**PROBLEM DETAILS**
Copy the listing from the line with "has width=700, height=414." to the line with "Looking at the image, I should click on (196, 334).", swapping "coordinate pair" for "coordinate tuple" and keeping everything else the same. Omit the pictures.
==== PROVIDED DATA
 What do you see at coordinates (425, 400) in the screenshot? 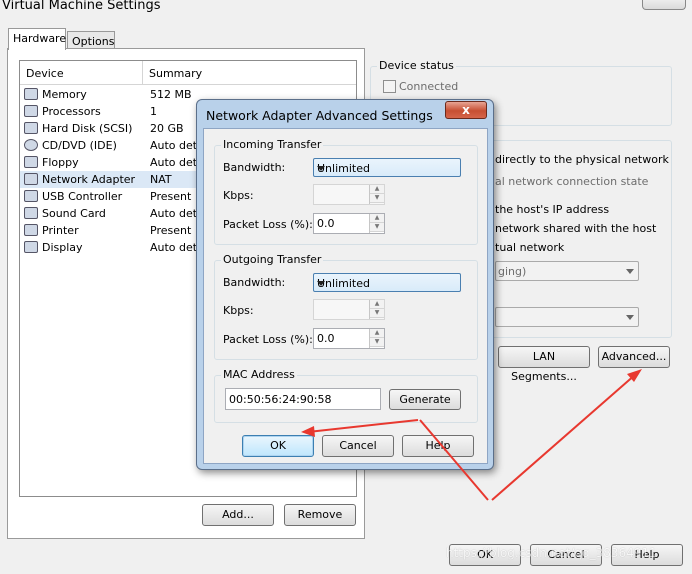
I see `generate-button: Generate` at bounding box center [425, 400].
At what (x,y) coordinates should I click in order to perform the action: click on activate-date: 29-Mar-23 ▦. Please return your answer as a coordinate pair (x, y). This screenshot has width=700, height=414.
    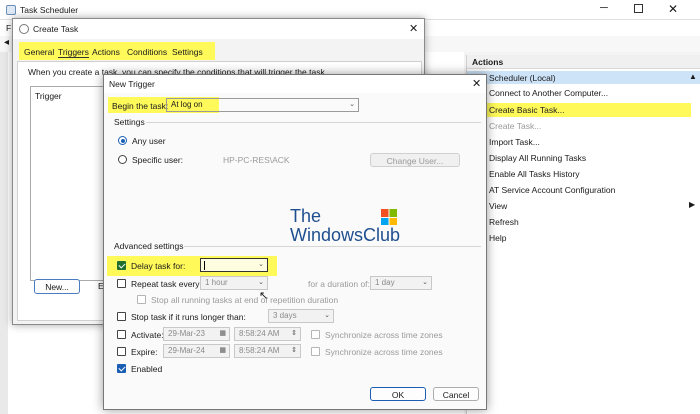
    Looking at the image, I should click on (196, 334).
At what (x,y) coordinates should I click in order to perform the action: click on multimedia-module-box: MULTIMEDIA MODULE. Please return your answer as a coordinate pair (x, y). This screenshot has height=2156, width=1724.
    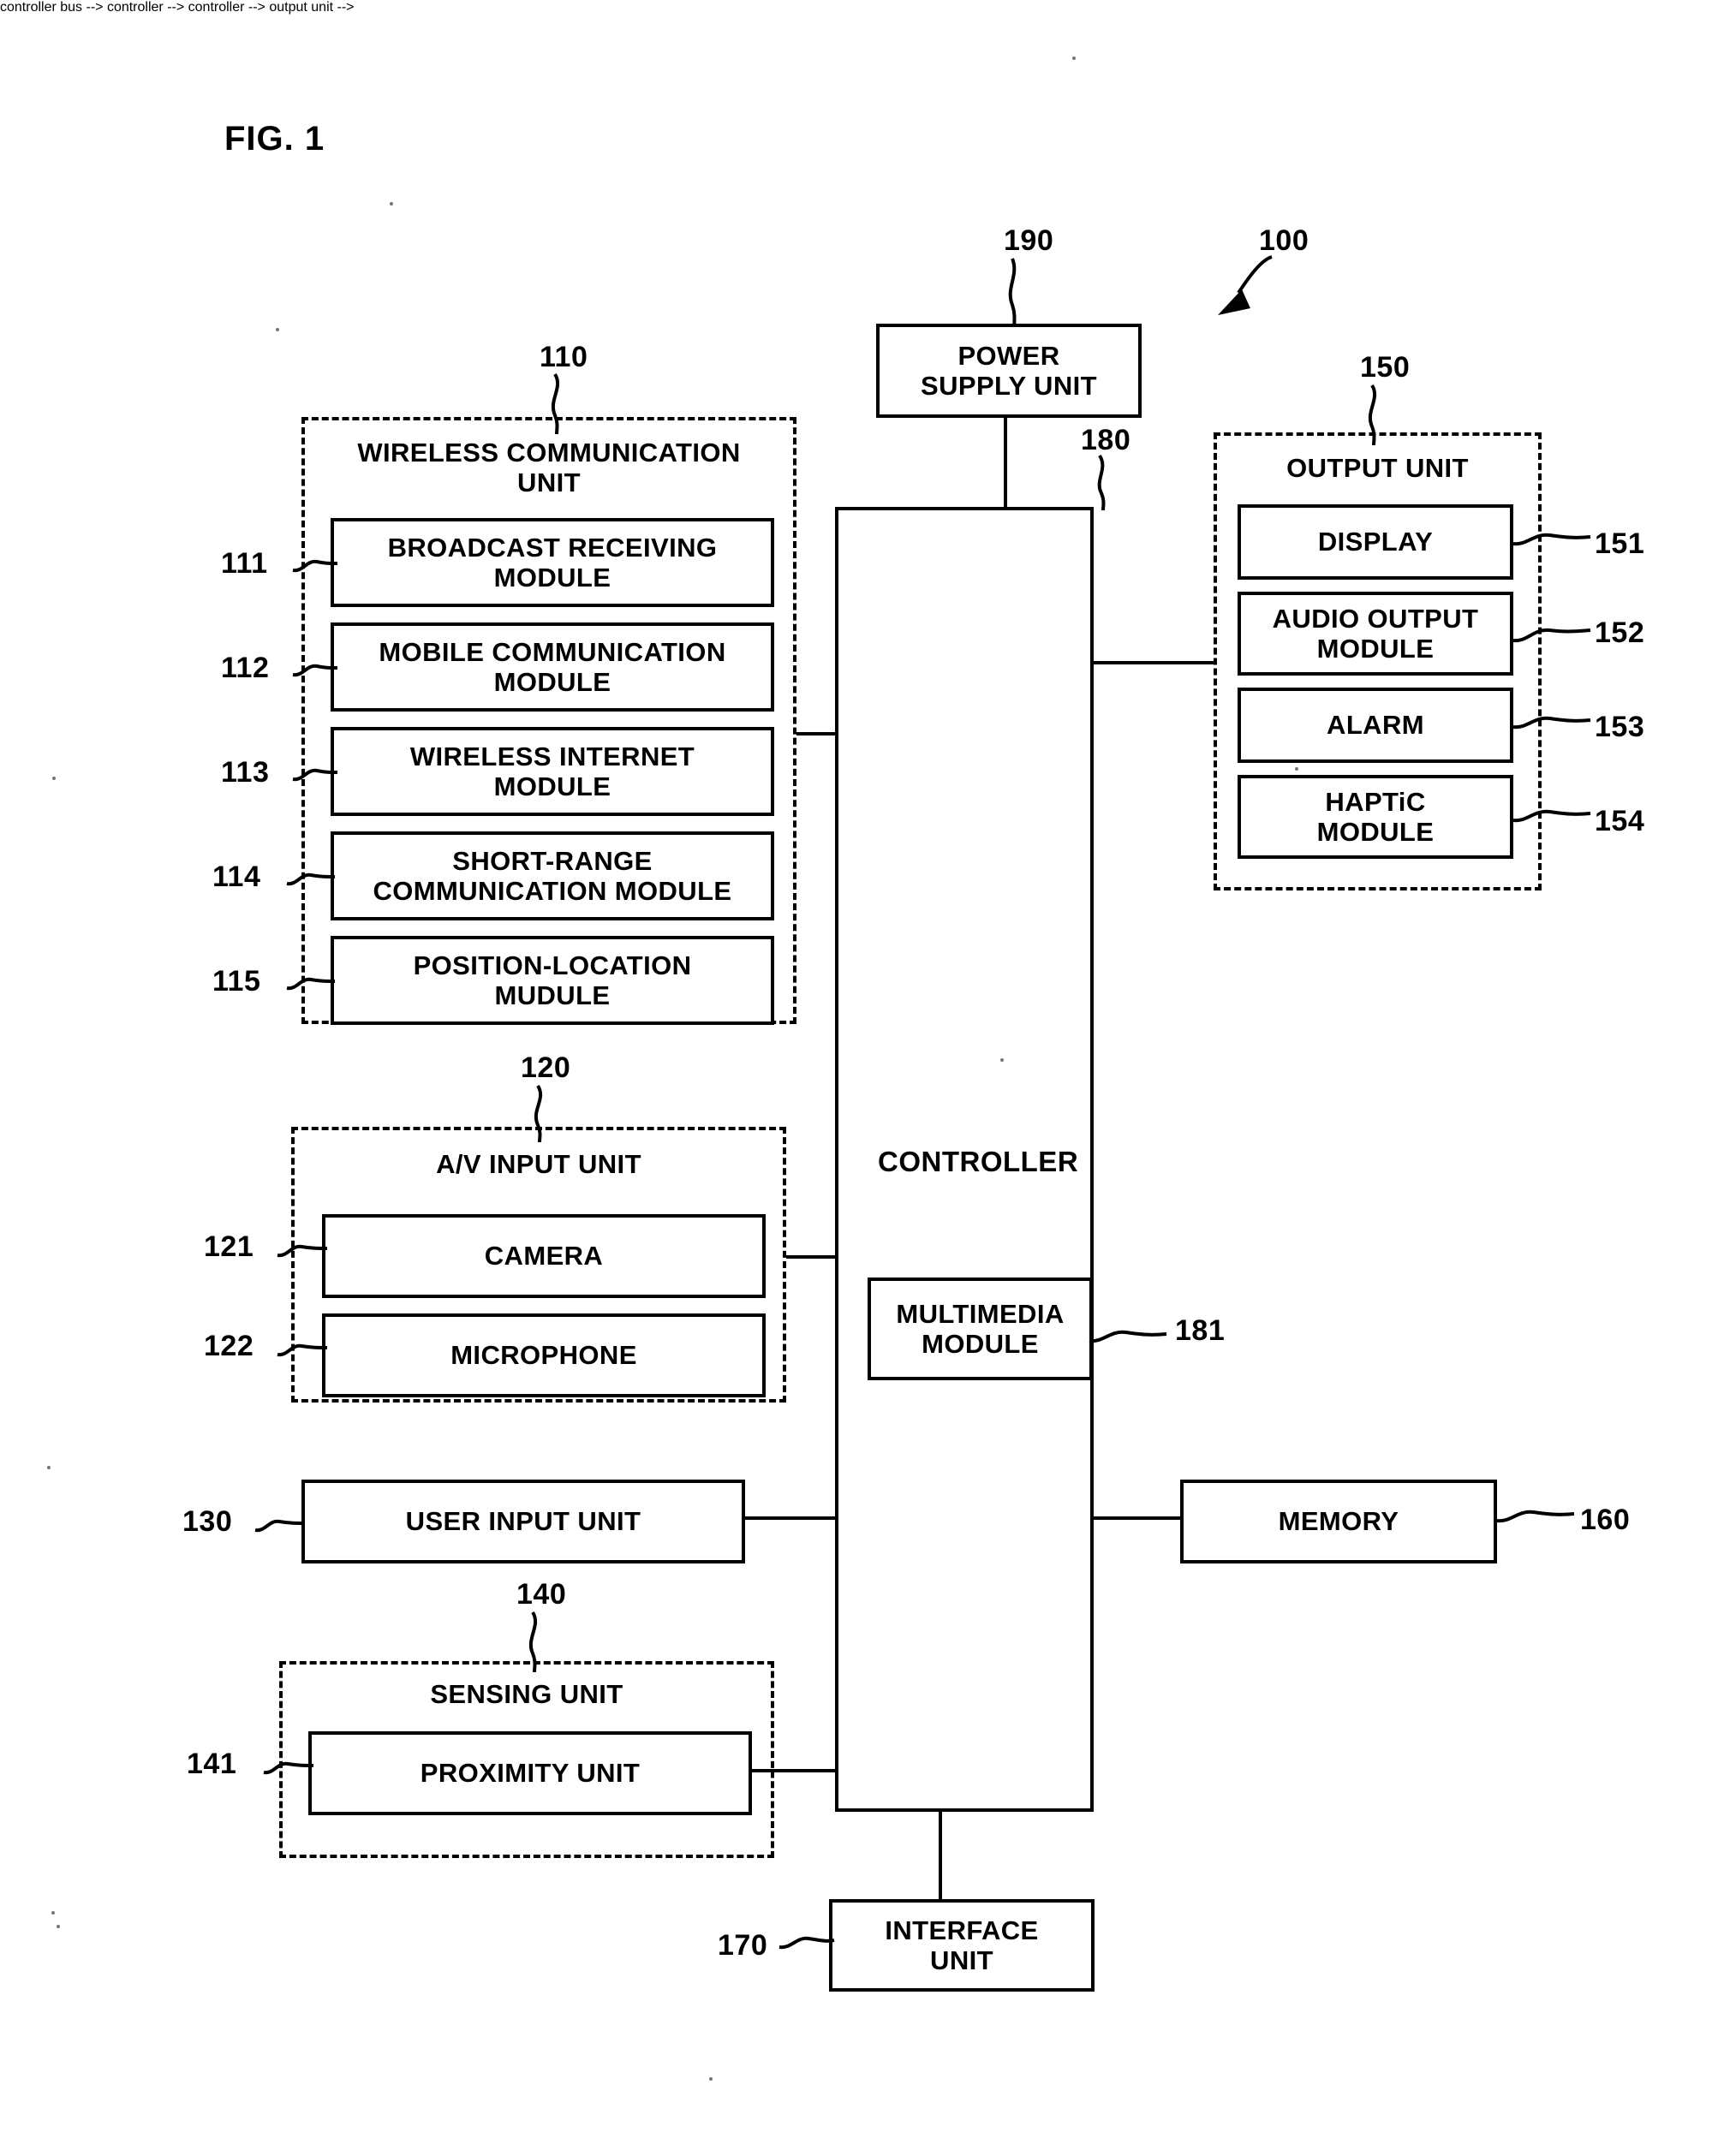
    Looking at the image, I should click on (980, 1329).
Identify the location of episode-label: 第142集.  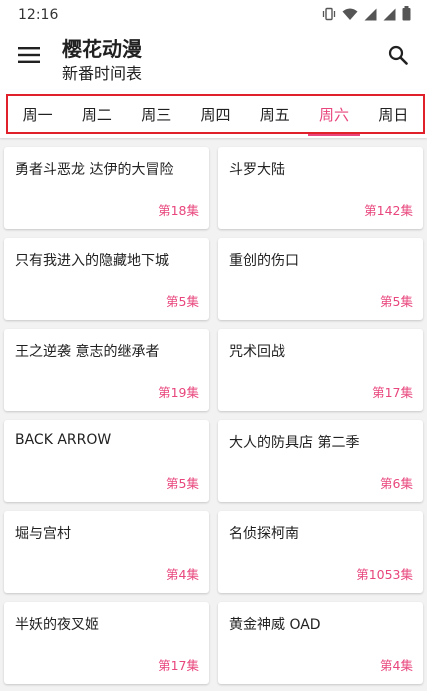
(388, 210).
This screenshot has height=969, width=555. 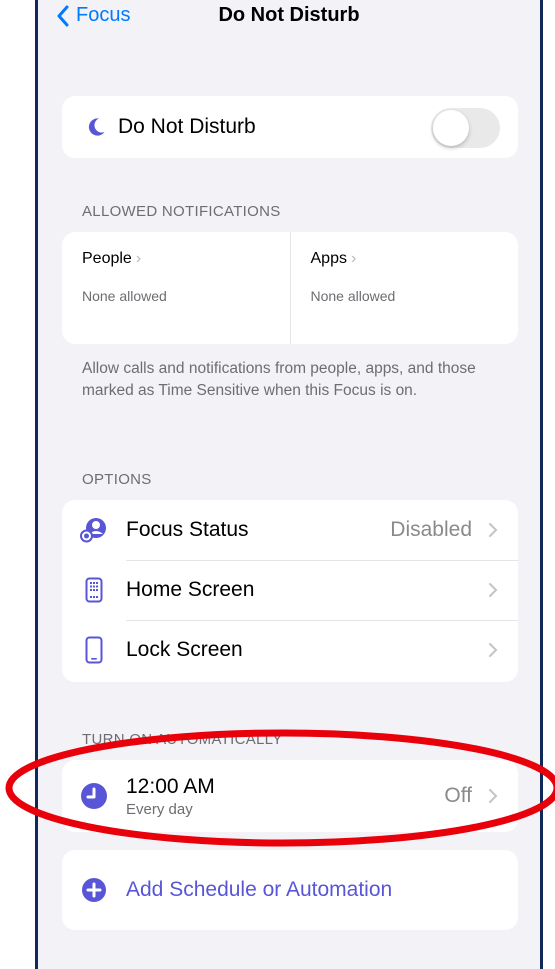 I want to click on people-button: People › None allowed, so click(x=176, y=288).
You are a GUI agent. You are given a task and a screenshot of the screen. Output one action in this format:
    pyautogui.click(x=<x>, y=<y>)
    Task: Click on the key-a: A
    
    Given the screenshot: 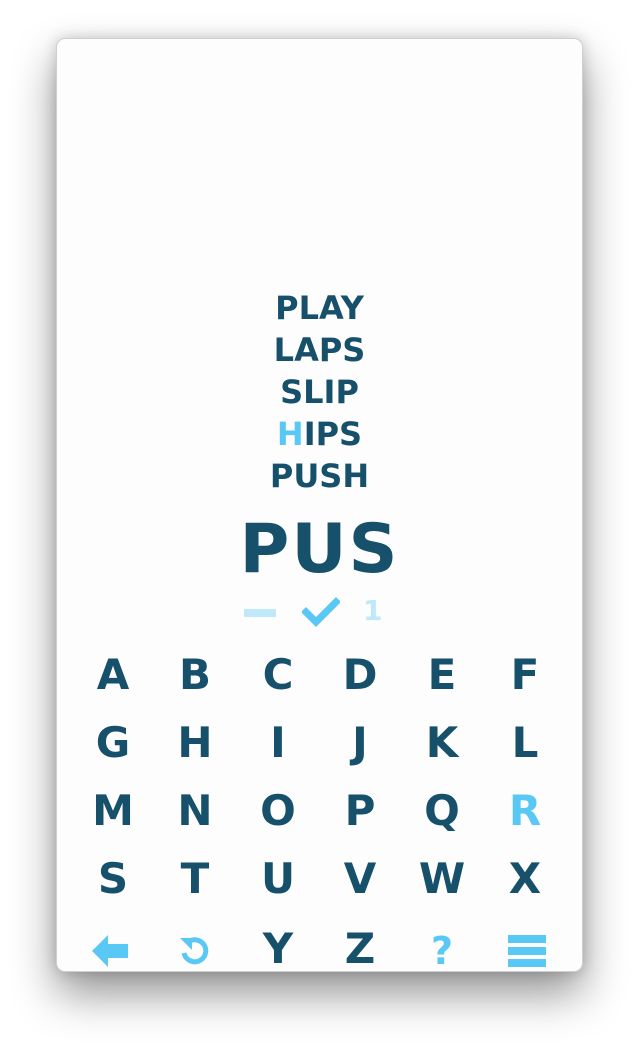 What is the action you would take?
    pyautogui.click(x=113, y=675)
    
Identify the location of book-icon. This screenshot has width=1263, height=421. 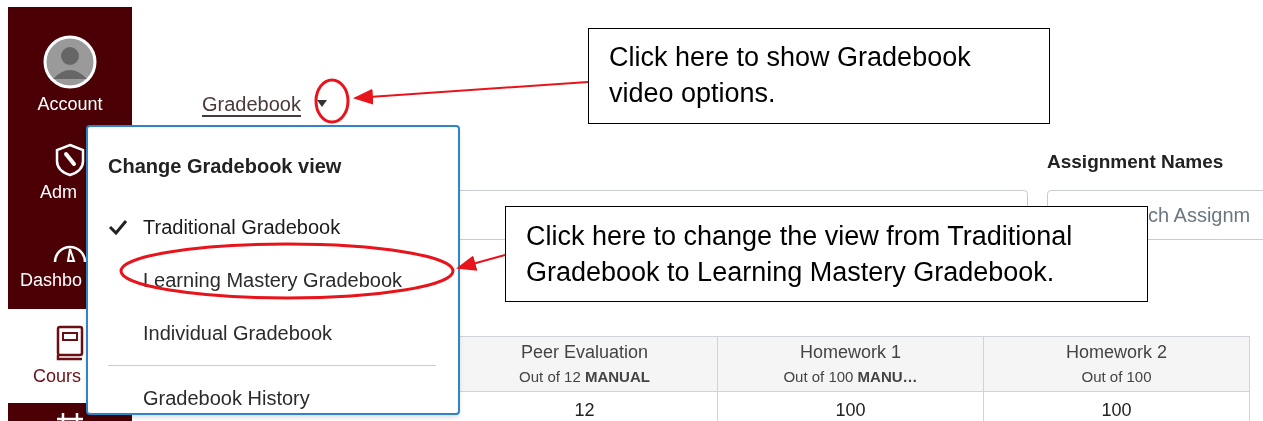
(70, 342).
========
**REPLY TO THE EXERCISE**
At what (x,y) coordinates should I click in order to perform the action: click on activate-date: 29-Mar-23 ▦. Please return your answer as a coordinate tuple (x, y). This screenshot has width=700, height=414.
    Looking at the image, I should click on (196, 334).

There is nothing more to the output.